Causes of vestibular neuritis
Vestibular neuritis can follow on from things like a cold or sore throat, where a viral infection has spread to the vestiubular nerve.
Bacterial infections can also cause this condition, stemming from things like a middle ear infection or following a head injury.
Diagnosing vestibular neuritis
As vertigo and dizziness can be symptoms of various conditions, diagnosing vestibular neuritis is usually based on your symptoms and an examination to rule out other possible conditions.
Your GP will check your ears for signs of infection, ask you to move around, and even check your eyes as they can indicate whether the balancing system of the body is working as it should.
Vestibular neuritis treatment
With early treatment, it’s common to fully recover with no lasting damage. Treatment will depend on the cause and will mainly focus on managing the more debilitating symptoms of the condition.
If it has been caused by an underlying infection, you might be prescribed antibiotics to clear the infection and reduce the inflammation. You doctor might recommend taking medication to control nausea or to reduce dizziness.

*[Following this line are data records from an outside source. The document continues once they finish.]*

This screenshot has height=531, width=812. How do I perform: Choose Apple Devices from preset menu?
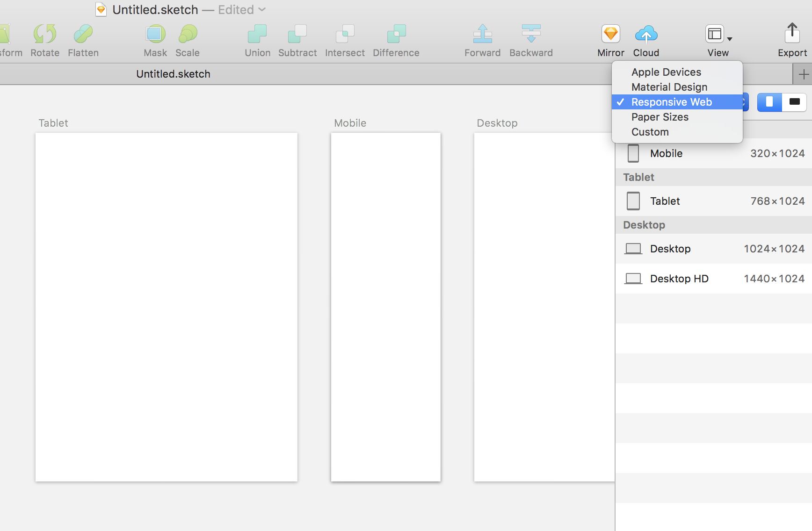[666, 72]
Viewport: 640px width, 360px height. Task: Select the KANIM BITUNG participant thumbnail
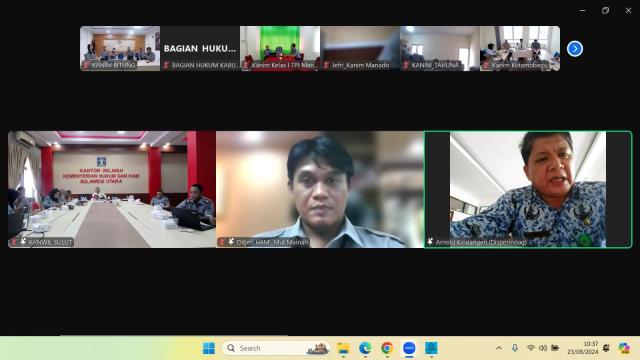(120, 48)
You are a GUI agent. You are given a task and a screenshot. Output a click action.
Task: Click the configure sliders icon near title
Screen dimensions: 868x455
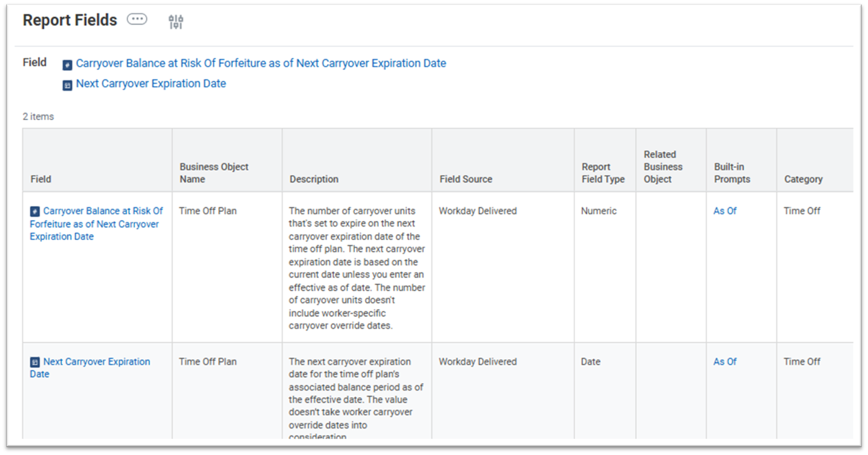[x=176, y=22]
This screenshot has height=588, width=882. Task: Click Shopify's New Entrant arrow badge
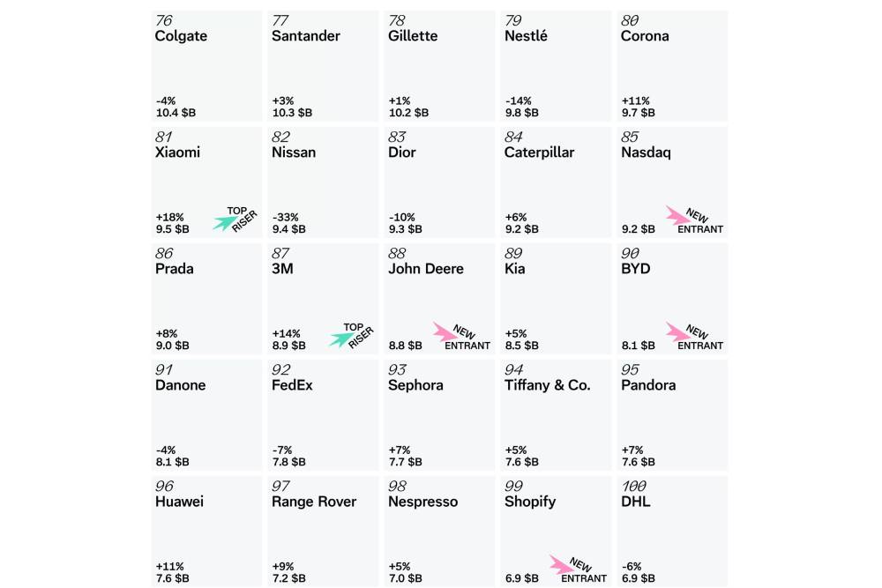561,564
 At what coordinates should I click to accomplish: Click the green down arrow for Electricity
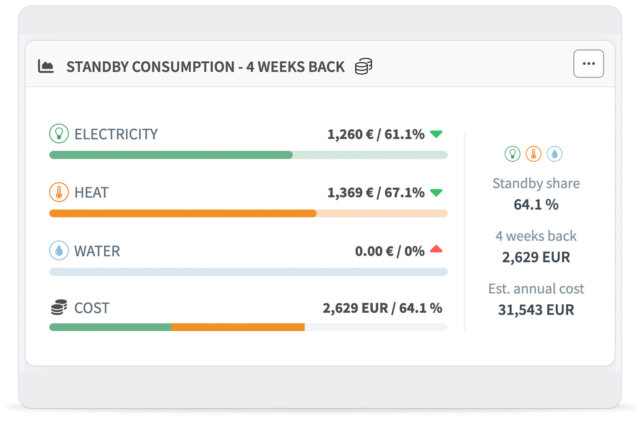(437, 134)
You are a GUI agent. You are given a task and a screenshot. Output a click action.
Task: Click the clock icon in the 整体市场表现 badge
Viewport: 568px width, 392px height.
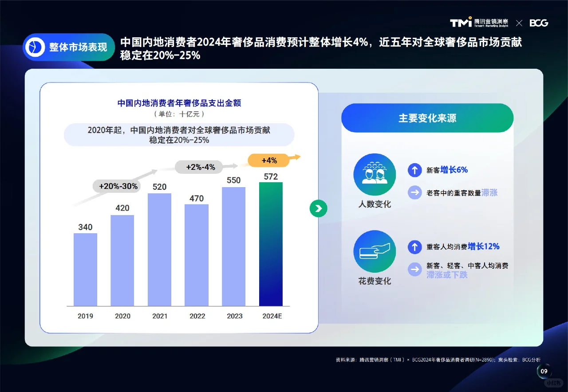pyautogui.click(x=35, y=47)
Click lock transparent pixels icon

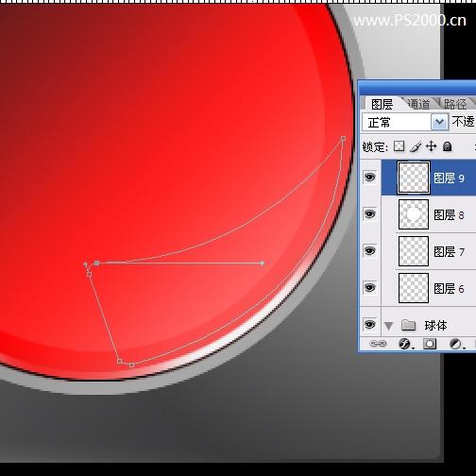pos(400,146)
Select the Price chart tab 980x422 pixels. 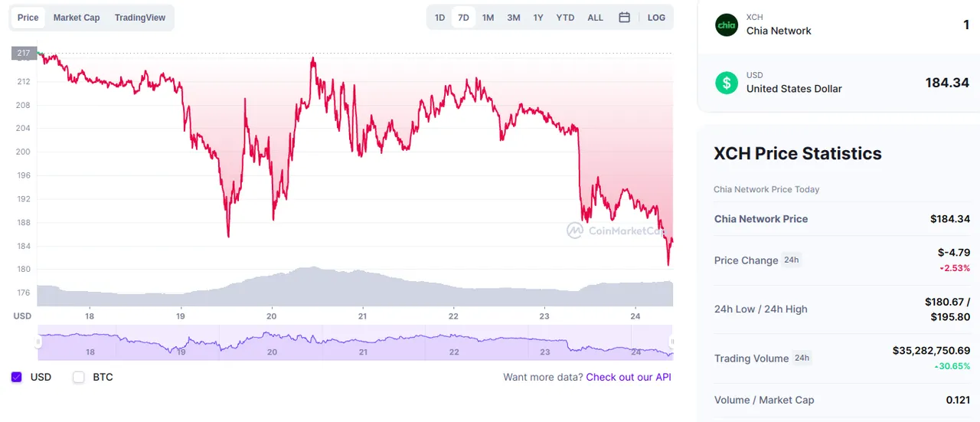coord(28,18)
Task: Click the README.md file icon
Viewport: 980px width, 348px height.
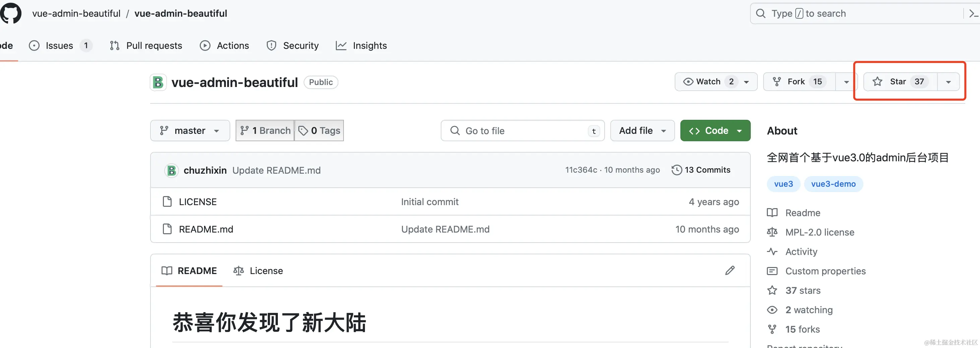Action: [167, 229]
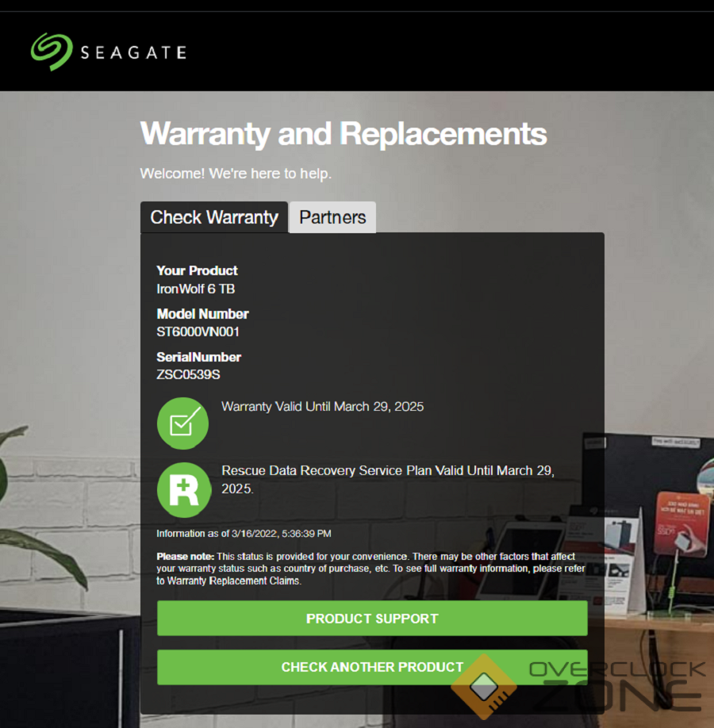Click the Please note disclaimer paragraph
This screenshot has width=714, height=728.
[x=370, y=569]
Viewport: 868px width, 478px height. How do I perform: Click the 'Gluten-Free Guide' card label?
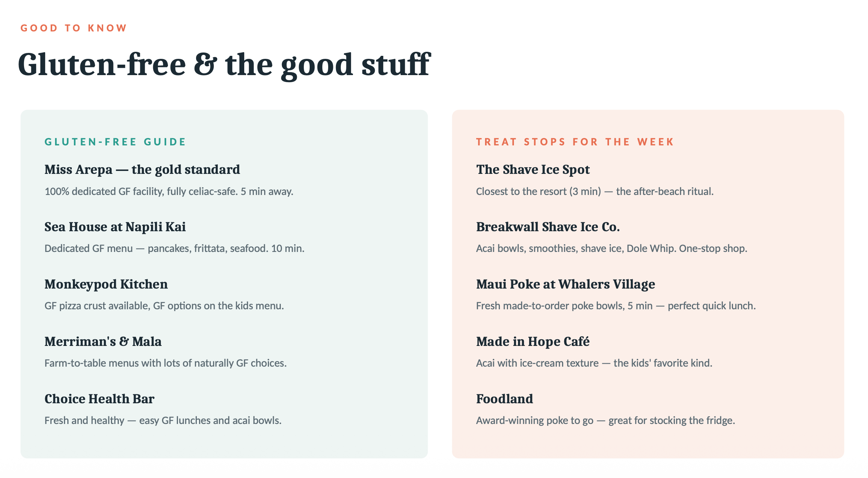click(115, 142)
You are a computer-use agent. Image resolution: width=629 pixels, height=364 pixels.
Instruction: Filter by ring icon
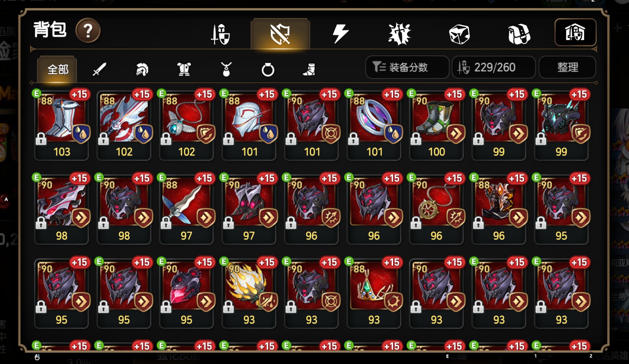click(268, 70)
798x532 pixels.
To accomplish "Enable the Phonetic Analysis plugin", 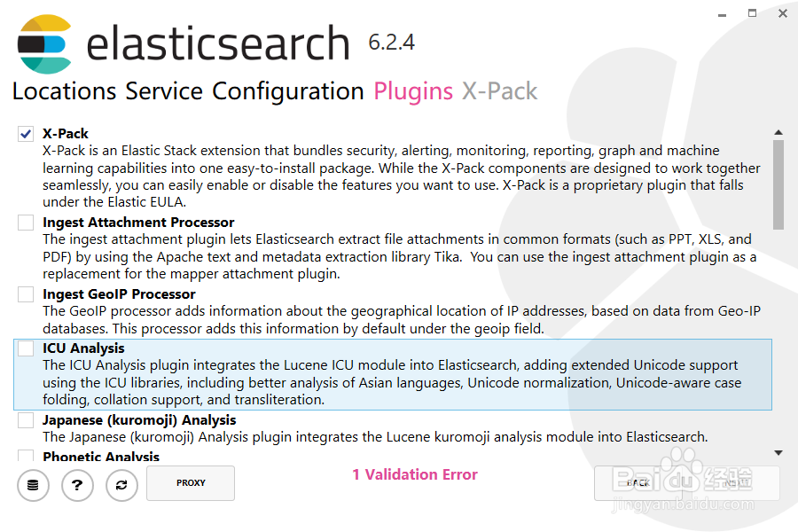I will [x=25, y=457].
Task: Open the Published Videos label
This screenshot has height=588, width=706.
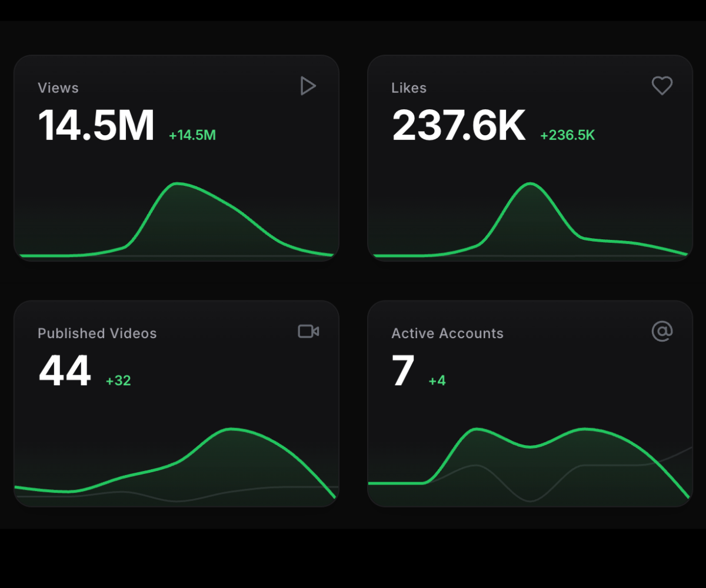Action: pos(97,333)
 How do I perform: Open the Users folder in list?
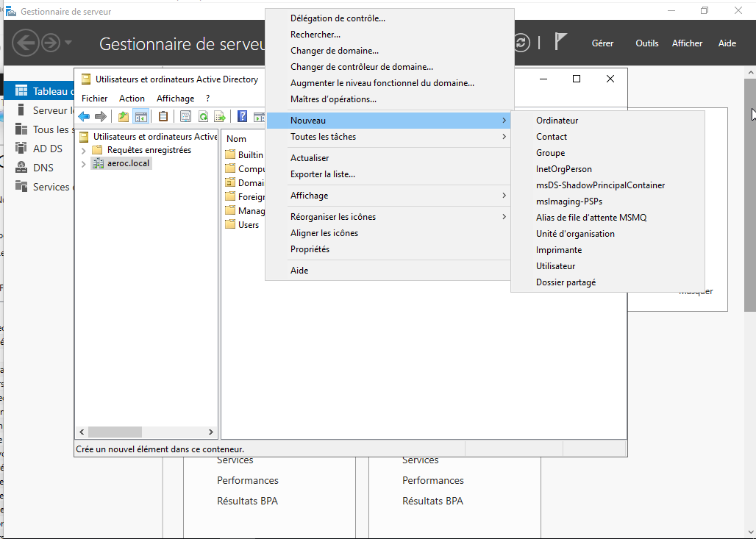tap(248, 225)
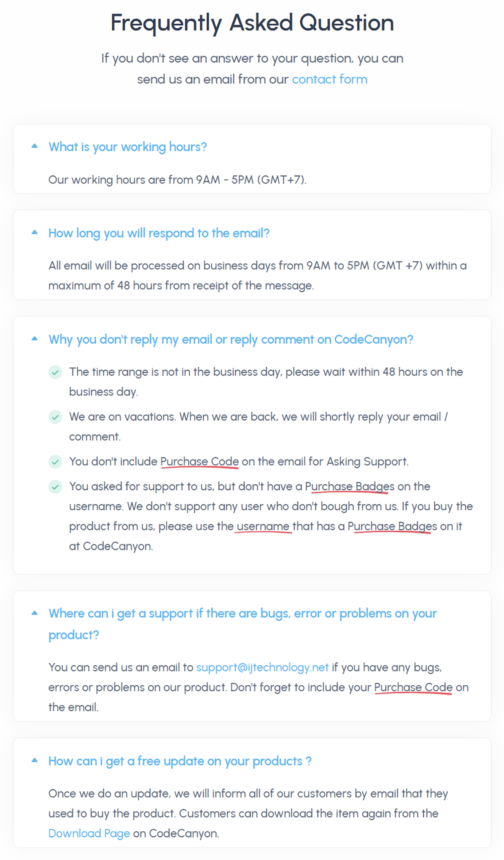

In more severe cases, it might be necessary to undergo some rehabilitation therapy to help your body and your brain learn how to adapt to changes in your balance.
The recovery process for vestibular neuritis
Usually people will start to feel better after a few days, but full recovery tends to take around three weeks. It’s also possible for you to experience bouts of dizziness or vertigo for a few months after.
You might find it quite difficult getting back to your normal routine when your balance has been affected, but it’s best to keeping moving while you recover.
Labyrinthitis and vestibular neuritis
Vestibular neuritis can often be confused with another very similar condition called labyrinthitis.
Essentially, they both have the same symptoms of vertigo and problems with balance, but labyrinthitis also involves hearing loss and a ringing in the ears (tinnitus). This is because vestibular neuritis only affects the nerve responsible for balance, while labryinthitis affects both the nerves for balance and hearing.
Most cases of vestibular neuritis can be treated with no lasting damage.
It can take up to three weeks to fully recover from vestibular neuritis, but you may be affected by bouts of dizziness for a few months afterwards.